-- START OF GIVEN TEXT --

His size is a moot point, the guy doesn't know how to use it except for KO power if he miraculously manages to land a punch. That just ain't happening. People seem to be really impressed by weight ... it's just a freakin number if you don't know how to use it i.e. wrestling. Other than that it just slows you down, people need to rewatch Fedor vs. Zulu or CroCop vs Sapp, those guys are practically the same size as Silva and against far bigger opponents.

I can see why Silva gets frustrated now .. It was the same with the Irvin and Forrest fights. Silva keeps smashing everyone, and they say "Oh boy have we got a challenge for you now! This guy that lost to everyone relevant in his division.. but hey ... hey .. get this... he's big!".

If this fight happens, I say Anderson is more than justified in his antics... Give the guy someone that can threaten him or don't complain when you get shit one-sided fights.

Frank has been overrated since his win over an equally overrated and over the hill nog. That and being gifted a submission by the ref after getting his ass handed to him by Brock. He is not a "real challenge", it's just more of the same.


----------



## michelangelo (Feb 1, 2009)

More like 215-220. At 205, he hardly looks ripped, meaning he doesn't cut much weight to fight at 205. 



leifdawg said:


> When Anderson fights at LHW he is walking around at 230ish. This past weekend is the lightest Silva has been in a while.


----------



## Johnni G (Dec 2, 2009)

Mir looking for some smaller guy to pick on


----------



## Squirrelfighter (Oct 28, 2009)

Liddellianenko said:


> Do people never learn? How many slow ass BJJ floppers do we have to put in front of Anderson before we realize that's NOT the style to beat him? Frank has equally shitty takedowns as Leites and Maia, and slightly better standup but still way too slow to so much as touch Anderson.
> 
> His size is a moot point, the guy doesn't know how to use it except for KO power if he miraculously manages to land a punch. That just ain't happening. People seem to be really impressed by weight ... it's just a freakin number if you don't know how to use it i.e. wrestling. Other than that it just slows you down, people need to rewatch Fedor vs. Zulu or CroCop vs Sapp, those guys are practically the same size as Silva and against far bigger opponents.

-- END OF GIVEN TEXT --
-- START OF ENTRIES SHOWN --

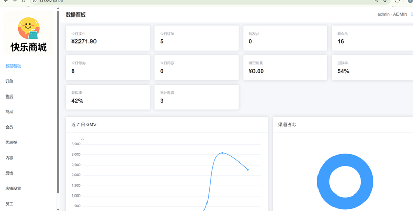Click the 退款率 54% stat card
The height and width of the screenshot is (211, 413).
pos(372,68)
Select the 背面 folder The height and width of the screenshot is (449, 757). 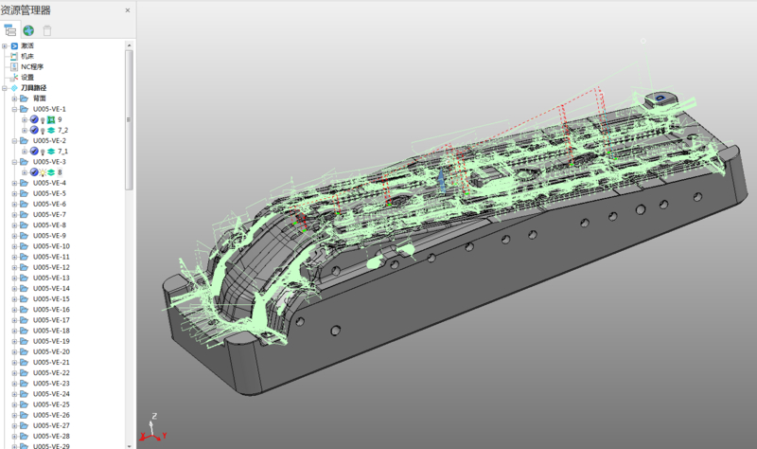click(40, 99)
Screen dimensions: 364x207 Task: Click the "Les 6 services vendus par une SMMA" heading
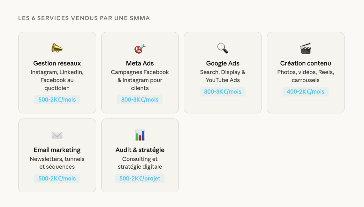point(84,18)
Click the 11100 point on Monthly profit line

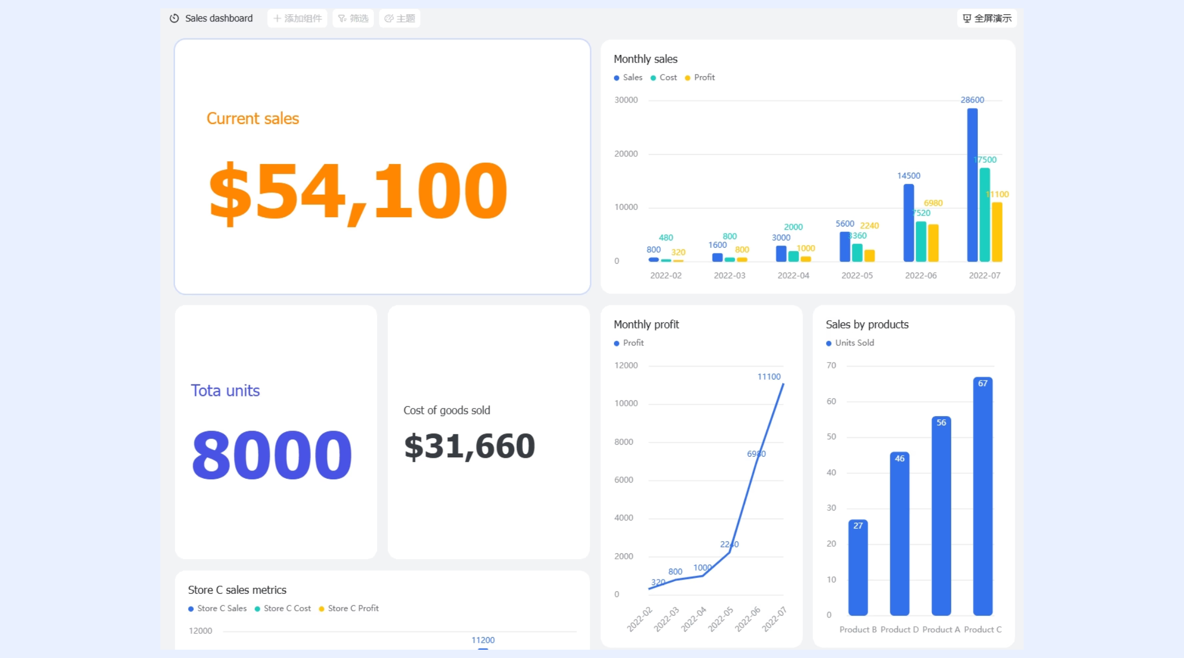[783, 384]
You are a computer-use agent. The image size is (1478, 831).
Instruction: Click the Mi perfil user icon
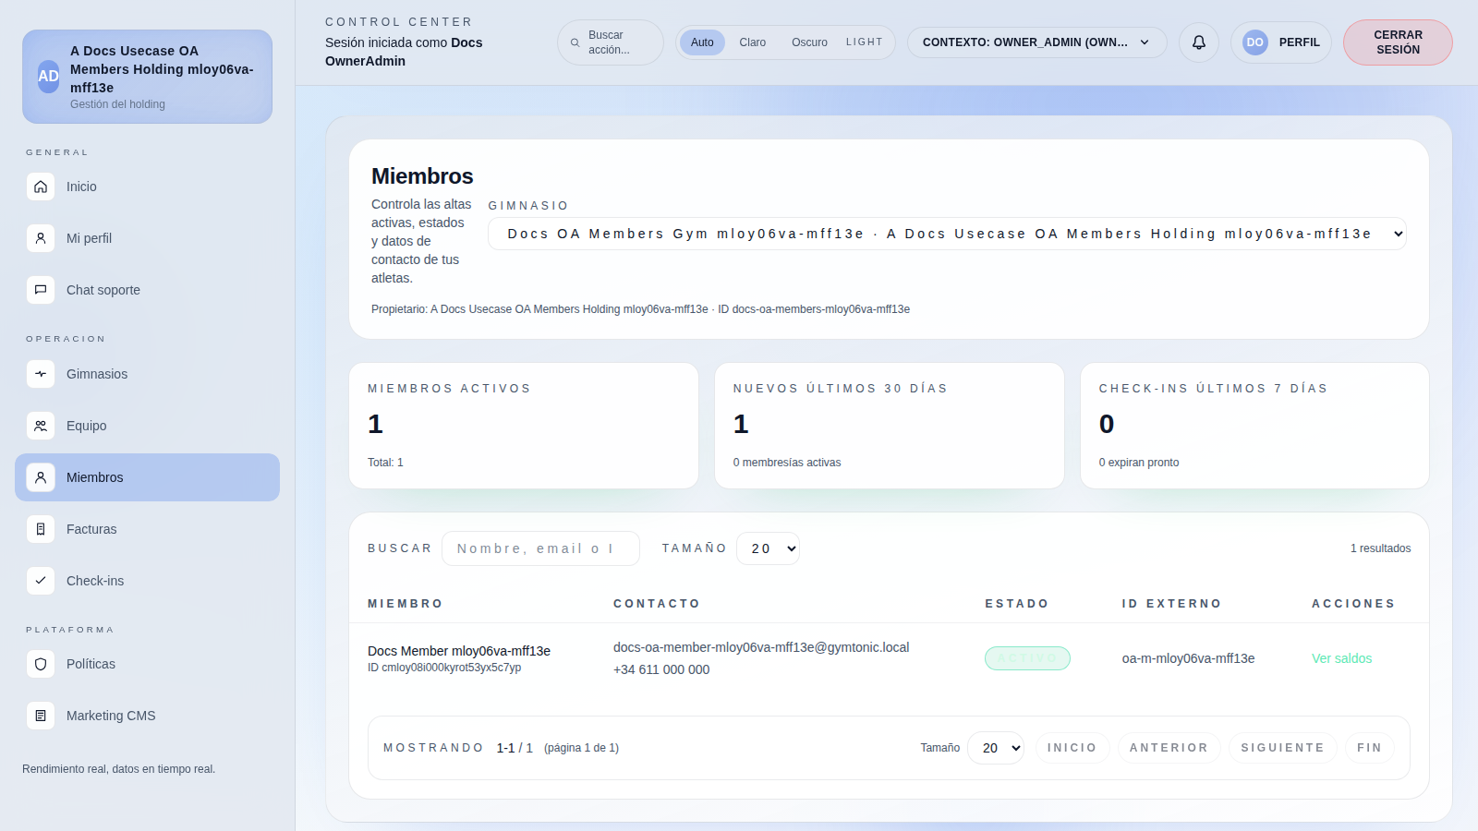(41, 238)
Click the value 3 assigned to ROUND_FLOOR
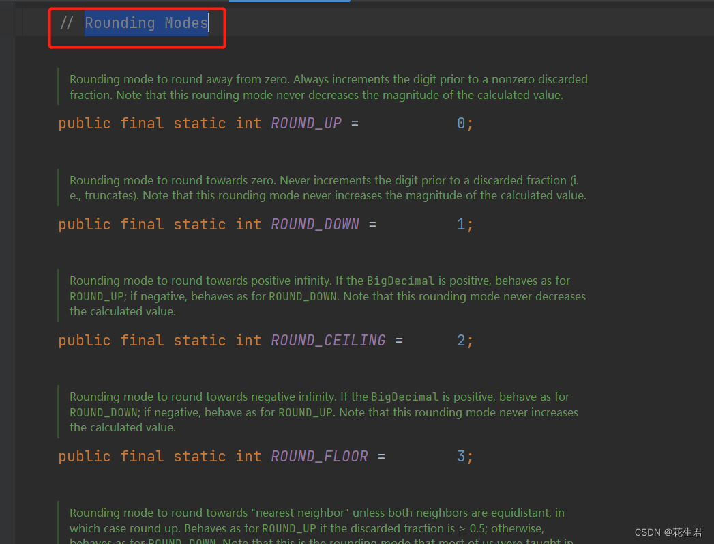The width and height of the screenshot is (714, 544). (x=460, y=456)
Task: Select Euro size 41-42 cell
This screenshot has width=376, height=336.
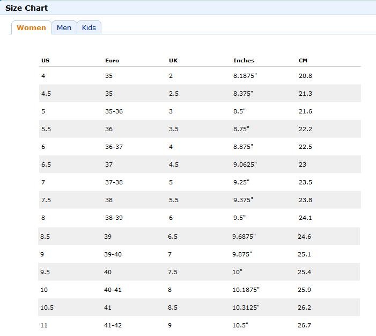Action: pyautogui.click(x=113, y=325)
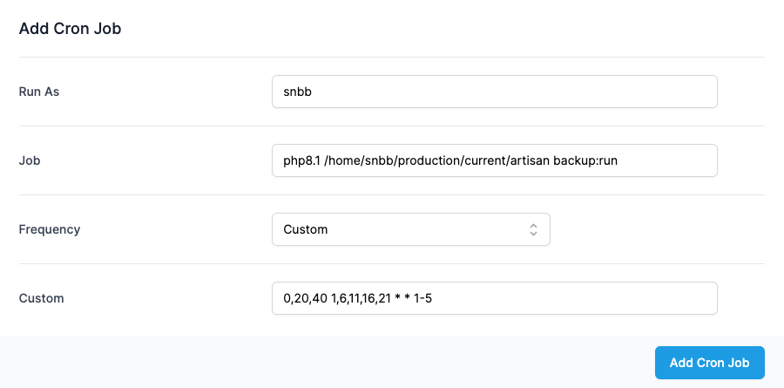Screen dimensions: 784x388
Task: Click the Add Cron Job button
Action: tap(709, 363)
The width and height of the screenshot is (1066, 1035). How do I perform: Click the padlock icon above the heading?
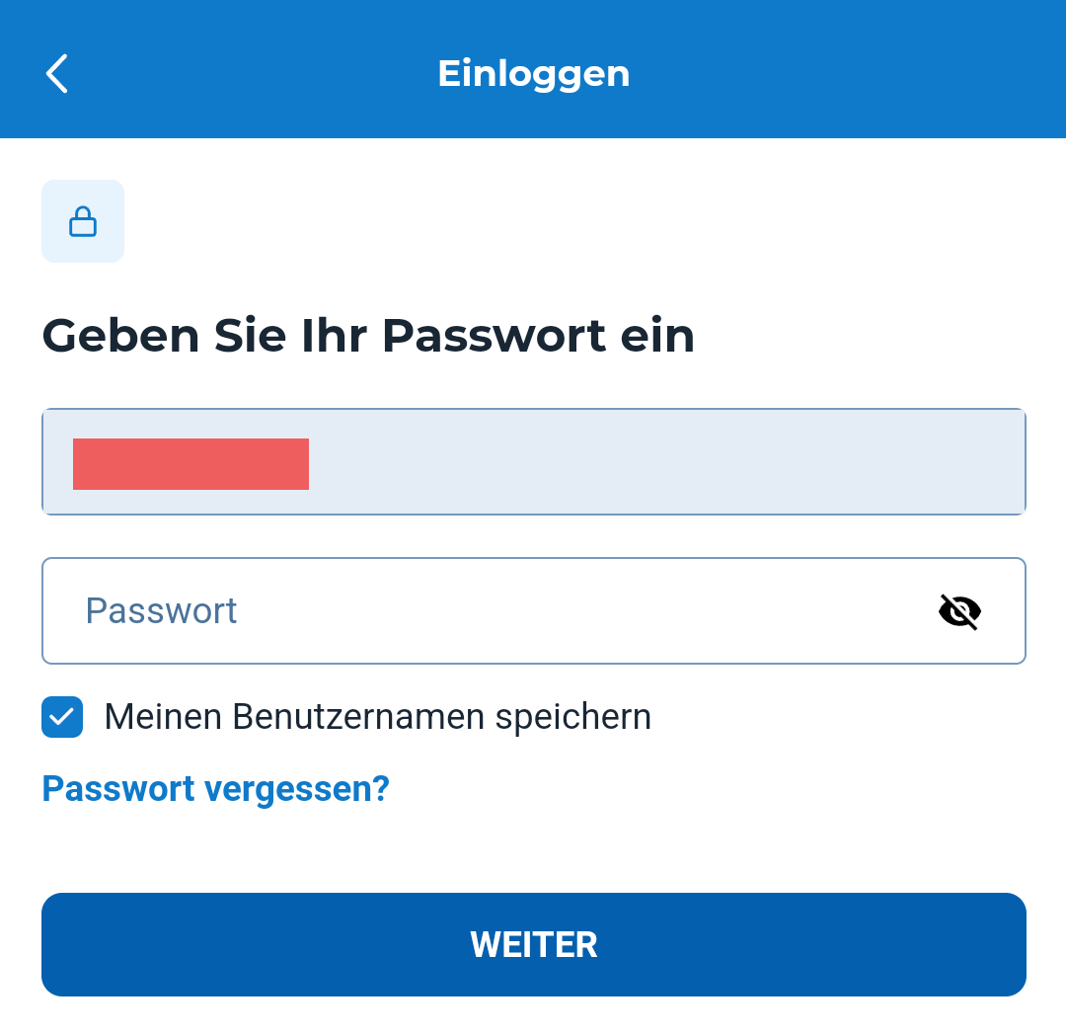[x=83, y=221]
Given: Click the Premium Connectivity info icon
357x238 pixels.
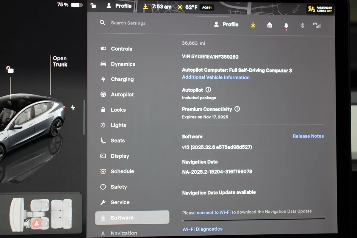Looking at the screenshot, I should (x=237, y=109).
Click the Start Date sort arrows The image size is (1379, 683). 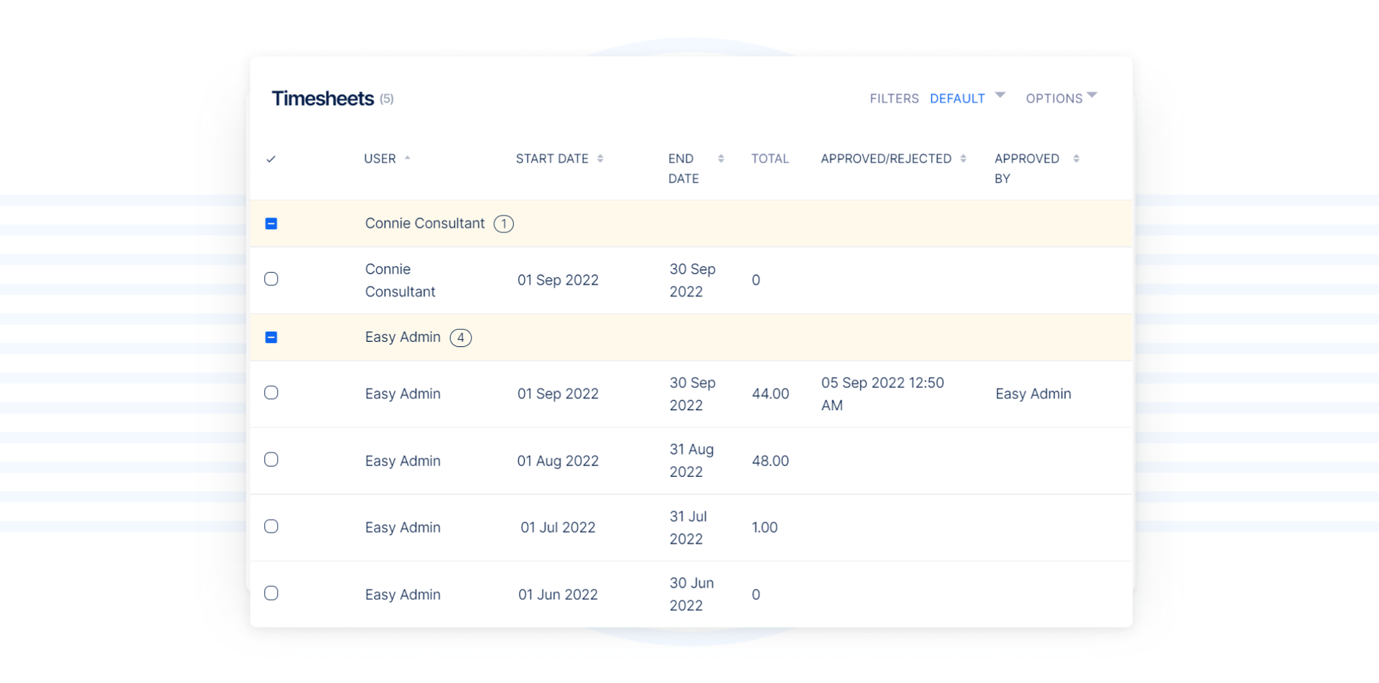click(600, 159)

-- END OF ENTRIES SHOWN --

EXERCISE SET:
a. Which two fights does the thread say people need to rewatch?
b. Extract everything in the thread from "If this fight" down to "of the same.".
c. In the thread, why does michelangelo put Silva's usual weight at 215-220 rather than the 230ish figure he is replying to?
The entries come from a source separate from the thread.

SOLUTIONS TO THE PROBLEMS:
a. Fedor vs. Zulu and CroCop vs Sapp.

b.
If this fight happens, I say Anderson is more than justified in his antics... Give the guy someone that can threaten him or don't complain when you get shit one-sided fights.

Frank has been overrated since his win over an equally overrated and over the hill nog. That and being gifted a submission by the ref after getting his ass handed to him by Brock. He is not a "real challenge", it's just more of the same.

c. He says that at 205 Silva hardly looks ripped, which means Silva doesn't cut much weight to fight at 205. So his usual weight must be closer to 215-220.